Sendo assim, Veblen destaca alguns daqueles que seriam os traços gerais das comunidades predatórias, tanto em sua emergência quanto em sua perpetuação. Segundo o autor, tanto a superstição religiosa quanto o desfavorecimento (conservadorismo) a ganhos técnicos seriam os reflexos mais imediatos desta nova lógica organizacional. Afinal, a superstição religiosa apresentaria o zelo pela manutenção da já instituída estrutura, assim como também imputada conotações teleológicas as formas desiguais e hierárquicas da sociedade, enquanto que o conservadorismo oriundo desta percepção faria com que avanços evolucionários no modo de se organizar industrialmente também se fariam menos recorrentes. Desse modo, tendo estas características em mente, Veblen salienta que a cultura ocidental foi a que apresentou tais inclinações de modo mais acentuado ao longo de sua organização histórica. Segundo o autor, as redes habituais e institucionais que foram responsáveis pela organização social e industrial desta sociedade foram fortemente pautadas na lógica pecuniária, principalmente através da emancipação e defesa de interesses individuais em detrimento de interesses coletivos da comunidade.

Um dos fatores resultantes mais marcantes desta nova lógica pecuniária emergente durante a cultura predatória seriam, segundo Veblen, a inclinação a fraude visando ganhos. Segundo o autor, traços fraudulentos podem ser identificados durante a emergência de uma sociedade pecuniária, principalmente através do desenvolvimento precário de artigos e produtos, com a finalidade de ganhos para além dos tradicionais e possibilidade de acumulação acelerada de riqueza. Outro grande resultado marcante seria a reestruturação lógica do trabalho que, contrariamente ao cenário anterior que estaria voltado a servitude, agora justifica-se através da busca por ganhos pecuniários. Este último resultado, conforme já visto anteriormente, resultará num novo estímulo ao instinto de trabalho eficiente durante a era industrial-patriarcal.

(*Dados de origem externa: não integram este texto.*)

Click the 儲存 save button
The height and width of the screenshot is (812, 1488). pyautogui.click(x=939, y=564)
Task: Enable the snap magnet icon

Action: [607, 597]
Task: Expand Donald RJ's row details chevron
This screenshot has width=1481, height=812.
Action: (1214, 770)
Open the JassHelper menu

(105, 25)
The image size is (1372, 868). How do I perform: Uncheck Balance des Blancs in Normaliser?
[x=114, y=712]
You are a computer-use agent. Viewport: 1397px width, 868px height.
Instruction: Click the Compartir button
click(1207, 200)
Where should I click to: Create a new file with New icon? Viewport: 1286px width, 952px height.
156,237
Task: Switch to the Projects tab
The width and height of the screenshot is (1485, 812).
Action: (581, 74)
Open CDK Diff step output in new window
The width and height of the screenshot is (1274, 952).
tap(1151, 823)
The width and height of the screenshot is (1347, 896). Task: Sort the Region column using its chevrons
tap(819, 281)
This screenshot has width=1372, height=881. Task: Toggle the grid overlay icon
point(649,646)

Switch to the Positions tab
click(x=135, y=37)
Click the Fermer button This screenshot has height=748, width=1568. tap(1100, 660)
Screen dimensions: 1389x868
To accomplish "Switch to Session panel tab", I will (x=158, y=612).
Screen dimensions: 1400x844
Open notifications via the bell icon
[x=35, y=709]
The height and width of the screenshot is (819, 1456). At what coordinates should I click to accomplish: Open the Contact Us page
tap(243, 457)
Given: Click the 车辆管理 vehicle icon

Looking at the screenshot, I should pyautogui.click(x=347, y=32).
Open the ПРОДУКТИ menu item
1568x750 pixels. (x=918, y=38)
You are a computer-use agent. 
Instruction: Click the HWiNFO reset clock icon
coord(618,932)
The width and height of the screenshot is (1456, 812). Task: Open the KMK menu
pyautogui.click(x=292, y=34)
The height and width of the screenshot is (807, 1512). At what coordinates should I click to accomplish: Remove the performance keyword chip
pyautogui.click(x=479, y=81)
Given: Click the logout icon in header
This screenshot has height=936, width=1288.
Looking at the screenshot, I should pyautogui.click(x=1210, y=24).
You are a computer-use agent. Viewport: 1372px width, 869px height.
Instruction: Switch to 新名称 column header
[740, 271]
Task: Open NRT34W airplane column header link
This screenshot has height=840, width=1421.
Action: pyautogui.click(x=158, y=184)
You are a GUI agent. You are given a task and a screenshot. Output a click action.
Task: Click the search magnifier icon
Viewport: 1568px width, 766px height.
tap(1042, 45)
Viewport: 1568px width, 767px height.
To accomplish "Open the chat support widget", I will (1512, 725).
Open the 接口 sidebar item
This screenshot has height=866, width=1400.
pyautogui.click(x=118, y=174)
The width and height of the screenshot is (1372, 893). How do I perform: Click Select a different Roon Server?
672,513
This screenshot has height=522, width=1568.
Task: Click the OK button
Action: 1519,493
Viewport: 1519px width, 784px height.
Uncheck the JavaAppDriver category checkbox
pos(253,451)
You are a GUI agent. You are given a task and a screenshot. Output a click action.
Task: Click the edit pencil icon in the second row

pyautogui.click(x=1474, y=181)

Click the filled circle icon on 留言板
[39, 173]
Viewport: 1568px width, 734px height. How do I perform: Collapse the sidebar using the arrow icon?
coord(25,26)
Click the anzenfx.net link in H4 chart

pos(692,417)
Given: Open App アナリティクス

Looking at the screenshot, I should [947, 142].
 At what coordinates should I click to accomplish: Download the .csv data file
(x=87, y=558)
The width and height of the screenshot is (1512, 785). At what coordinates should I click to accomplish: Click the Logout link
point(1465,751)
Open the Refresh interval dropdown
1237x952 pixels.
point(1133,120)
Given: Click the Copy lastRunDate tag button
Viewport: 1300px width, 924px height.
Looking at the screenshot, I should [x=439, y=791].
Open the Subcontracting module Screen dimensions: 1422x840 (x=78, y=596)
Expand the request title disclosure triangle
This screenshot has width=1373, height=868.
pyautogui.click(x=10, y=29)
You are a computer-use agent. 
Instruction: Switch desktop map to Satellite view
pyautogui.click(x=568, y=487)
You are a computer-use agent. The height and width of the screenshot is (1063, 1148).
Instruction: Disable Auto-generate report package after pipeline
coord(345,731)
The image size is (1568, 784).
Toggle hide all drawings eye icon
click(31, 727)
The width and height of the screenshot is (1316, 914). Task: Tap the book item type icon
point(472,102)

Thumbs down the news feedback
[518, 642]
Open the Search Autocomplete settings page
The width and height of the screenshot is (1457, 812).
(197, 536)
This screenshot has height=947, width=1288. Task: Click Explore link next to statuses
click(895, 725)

Veblen ainda salienta que a nova lógica de organização social faz com que os indivíduos mudem consideravelmente seus comportamentos. Sendo que um dos desdobramentos mais consideráveis de se observar é o já comento consumo conspícuo. Afinal, em uma sociedade de lógica pecuniária, um dos principais elementos de emulação e

promoção de status seria justamente a forma de se consumir o que é produzido nesta sociedade. Sobre este ponto Veblen comenta que, através da emergência do consumo conspícuo a sociedade é levada ao consumo de desperdício que, por sua vez, reestrutura a lógica industrial em prol deste novo modo de vida. Sendo o instinto de trabalho eficiente um resultado direto da observação dos fenômenos sociais e produtivos, este traço comportamental também sofre consideráveis alterações no que se refere a sua execução.

Conclusivamente, Veblen comenta que fora também durante o período de ascensão à uma lógica predatória e pecuniária de organização social que outra importante instituição toma forma no processo industrial. Segundo o autor, ao superar as formas nativas de uma sociedade predatória, as comunidades passam a desempenhar um papel comercial de sistema competitivo. Esta nova característica passa a reger as formas de organização produtiva, fazendo parte considerável do estado da arte industrial a partir deste período. Sendo que uma das principais características desta nova instituição seria justamente a de disciplinadora da organização produtiva. Nas palavras de Veblen ([1914] 2018, 186): “so that the commercial phase of culture should be a favorable to advance in the industrial arts, at least as regards the immediate incidence of its discipline”. Sobre este ponto, Veblen dedica o capítulo seguinte de sua obra.